ZhihuFrontier's tweet photo. Why Would GLM-5.2 Move Away From GRPO?
🌟Insights from Zhihu contributor 九老师

TL;DR: GLM-5.2 dropping GRPO does not mean GRPO is “bad.” It means the assumptions that made GRPO attractive for short LLM RL tasks may no longer hold for long-horizon agentic tasks. When rollouts get longer, environments get noisier, and credit assignment gets harder, PPO + value modeling starts looking useful again.

The key question is not simply “why did GLM-5.2 stop using GRPO?” A better question is: why did GRPO become useful for LLM RL in the first place?
If the reasons that made GRPO attractive no longer hold, then going back to PPO becomes natural.
GRPO can be understood as a sampled-baseline method. Instead of training a separate value model, it samples multiple responses for the same prompt and uses the group average as a baseline.
That is elegant. You get a relative reward signal without paying for a separate critic. In short tasks, this is very appealing.

But there is a tradeoff.⚖️
PPO uses a learned value function, or critic. This critic is expensive and harder to tune. It also has its own problems: the policy keeps changing, so the value model is always trying to follow a moving target. That can introduce bias.
GRPO avoids that by using an up-to-date sampled baseline. It is closer to low-bias, but it tends to have higher variance.
For early LLM RL tasks, that tradeoff made sense:
• Rollouts were short
• Final rewards were clear
• Memory savings mattered a lot
• Multiple samples per prompt were manageable
• Math/code tasks were relatively easy to verify
That is why GRPO worked so well for many short, verifiable reasoning tasks.

But long-horizon agentic tasks change the game. 🎮
A long agent task can look much more like a game environment:
• Many steps
• Tool calls
• Partial progress
• Delayed failure
• Noisy observations
• Intermediate rewards
• Wrong action penalties
• Context compression
• Different paths to the same final answer
This is where GRPO starts to struggle.

The biggest issue is credit assignment. In GRPO, the final reward is applied broadly across the whole trajectory. If a task succeeds, many tokens get rewarded. If it fails, many tokens get punished.
But in a long task, that is too coarse.

Maybe the first half was bad, but the final recovery was good. Maybe one tool call at step 30 caused failure at step 100. Maybe two successful trajectories are not really comparable because one used 4K tokens and another used 200K tokens with heavy tool use and context compression.
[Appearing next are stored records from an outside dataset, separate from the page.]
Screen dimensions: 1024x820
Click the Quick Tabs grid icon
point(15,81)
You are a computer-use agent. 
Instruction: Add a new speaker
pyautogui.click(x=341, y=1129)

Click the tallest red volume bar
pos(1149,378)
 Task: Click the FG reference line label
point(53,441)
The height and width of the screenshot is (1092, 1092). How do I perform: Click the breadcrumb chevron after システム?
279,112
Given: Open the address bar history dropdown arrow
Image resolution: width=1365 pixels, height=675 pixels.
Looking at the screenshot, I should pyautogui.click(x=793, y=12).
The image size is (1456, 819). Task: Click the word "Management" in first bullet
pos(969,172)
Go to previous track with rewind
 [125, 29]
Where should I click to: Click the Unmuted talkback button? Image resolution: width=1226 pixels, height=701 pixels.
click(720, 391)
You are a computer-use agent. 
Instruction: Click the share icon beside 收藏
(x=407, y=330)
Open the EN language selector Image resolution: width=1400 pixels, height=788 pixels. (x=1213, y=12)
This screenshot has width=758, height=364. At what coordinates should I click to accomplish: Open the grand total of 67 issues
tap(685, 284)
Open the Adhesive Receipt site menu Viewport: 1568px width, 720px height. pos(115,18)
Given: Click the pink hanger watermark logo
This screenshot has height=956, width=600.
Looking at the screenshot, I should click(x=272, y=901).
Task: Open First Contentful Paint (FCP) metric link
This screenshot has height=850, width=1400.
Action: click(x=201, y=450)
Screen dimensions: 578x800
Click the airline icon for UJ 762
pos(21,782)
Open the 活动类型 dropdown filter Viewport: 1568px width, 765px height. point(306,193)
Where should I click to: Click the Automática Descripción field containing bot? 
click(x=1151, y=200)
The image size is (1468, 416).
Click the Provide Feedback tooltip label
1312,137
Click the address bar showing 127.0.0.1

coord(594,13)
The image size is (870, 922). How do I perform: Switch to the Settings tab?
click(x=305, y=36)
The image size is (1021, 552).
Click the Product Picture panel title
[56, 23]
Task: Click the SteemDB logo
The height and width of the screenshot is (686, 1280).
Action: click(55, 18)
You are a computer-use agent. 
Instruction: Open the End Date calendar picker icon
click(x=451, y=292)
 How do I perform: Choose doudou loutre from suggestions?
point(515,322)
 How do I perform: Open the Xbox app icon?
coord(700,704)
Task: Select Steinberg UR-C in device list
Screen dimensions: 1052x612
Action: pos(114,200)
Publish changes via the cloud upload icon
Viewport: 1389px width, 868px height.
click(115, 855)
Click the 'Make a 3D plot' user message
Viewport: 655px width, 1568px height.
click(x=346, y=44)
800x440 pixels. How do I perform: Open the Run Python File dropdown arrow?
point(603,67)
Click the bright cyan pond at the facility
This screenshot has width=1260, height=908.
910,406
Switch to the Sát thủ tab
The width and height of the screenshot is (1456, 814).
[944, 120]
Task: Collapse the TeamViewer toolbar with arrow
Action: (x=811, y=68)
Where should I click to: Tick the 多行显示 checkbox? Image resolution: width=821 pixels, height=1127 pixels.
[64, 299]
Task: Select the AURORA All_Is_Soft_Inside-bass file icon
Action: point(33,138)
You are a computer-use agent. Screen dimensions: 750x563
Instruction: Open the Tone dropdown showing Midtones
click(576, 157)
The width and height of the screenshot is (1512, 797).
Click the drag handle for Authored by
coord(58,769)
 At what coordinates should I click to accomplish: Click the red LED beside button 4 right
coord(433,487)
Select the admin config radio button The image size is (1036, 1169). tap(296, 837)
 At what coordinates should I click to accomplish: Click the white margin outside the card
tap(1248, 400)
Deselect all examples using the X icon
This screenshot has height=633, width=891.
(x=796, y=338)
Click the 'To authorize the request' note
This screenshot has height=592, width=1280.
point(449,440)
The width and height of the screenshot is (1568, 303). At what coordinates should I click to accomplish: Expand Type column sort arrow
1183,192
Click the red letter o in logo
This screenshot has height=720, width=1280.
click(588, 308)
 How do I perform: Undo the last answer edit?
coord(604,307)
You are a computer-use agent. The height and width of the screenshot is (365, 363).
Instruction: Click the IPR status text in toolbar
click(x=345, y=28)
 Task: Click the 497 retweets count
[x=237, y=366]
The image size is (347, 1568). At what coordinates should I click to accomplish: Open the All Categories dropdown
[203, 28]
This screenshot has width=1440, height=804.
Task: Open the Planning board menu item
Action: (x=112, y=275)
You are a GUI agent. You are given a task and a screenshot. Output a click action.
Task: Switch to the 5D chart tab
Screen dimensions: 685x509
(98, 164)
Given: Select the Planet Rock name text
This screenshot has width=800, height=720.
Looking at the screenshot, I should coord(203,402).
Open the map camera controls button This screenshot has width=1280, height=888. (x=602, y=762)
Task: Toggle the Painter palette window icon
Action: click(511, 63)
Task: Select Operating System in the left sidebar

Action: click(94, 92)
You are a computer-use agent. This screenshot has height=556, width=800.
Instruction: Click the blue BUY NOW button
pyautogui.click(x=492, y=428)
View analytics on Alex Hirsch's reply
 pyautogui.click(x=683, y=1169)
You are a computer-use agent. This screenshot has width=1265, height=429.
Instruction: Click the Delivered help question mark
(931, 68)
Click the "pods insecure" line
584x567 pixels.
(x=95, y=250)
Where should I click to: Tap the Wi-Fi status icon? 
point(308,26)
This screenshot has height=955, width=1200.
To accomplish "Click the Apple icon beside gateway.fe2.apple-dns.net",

GRPO sees the final outcome. It does not naturally know which step actually mattered.
That creates high variance.
In short tasks, group comparison works well. In long tasks, group sampling can collapse into two bad cases:
1. All samples fail
The whole expensive rollout gives almost no useful training signal.
2. Only one sample succeeds
That single success may be luck, but GRPO may treat it as a strong positive signal and over-reward the trajectory.
Both are dangerous for long agentic training.
This is where PPO’s critic becomes valuable again. A value model can learn expected value under noisy states. It can provide denser feedback before the full rollout ends. It is more expensive, but it helps with long-horizon credit assignment.
So the author’s view is: GRPO is not being rejected because it was wrong. It is being outgrown by the task format.

For short, deterministic, verifiable tasks, GRPO remains strong.
For long, noisy, tool-heavy agentic tasks, PPO-style value modeling may simply be the better fit.

The “compaction problem” mentioned around long contexts is likely more of a symptom. The deeper issue is that GRPO’s weaknesses become costly when trajectories are long and states keep changing.
Could GRPO still work? Yes, if paired with a strong Process Reward Model. The author points out that DeepSeek MathV2 uses this direction. Process-level signals can help fix GRPO’s sparse-reward weakness.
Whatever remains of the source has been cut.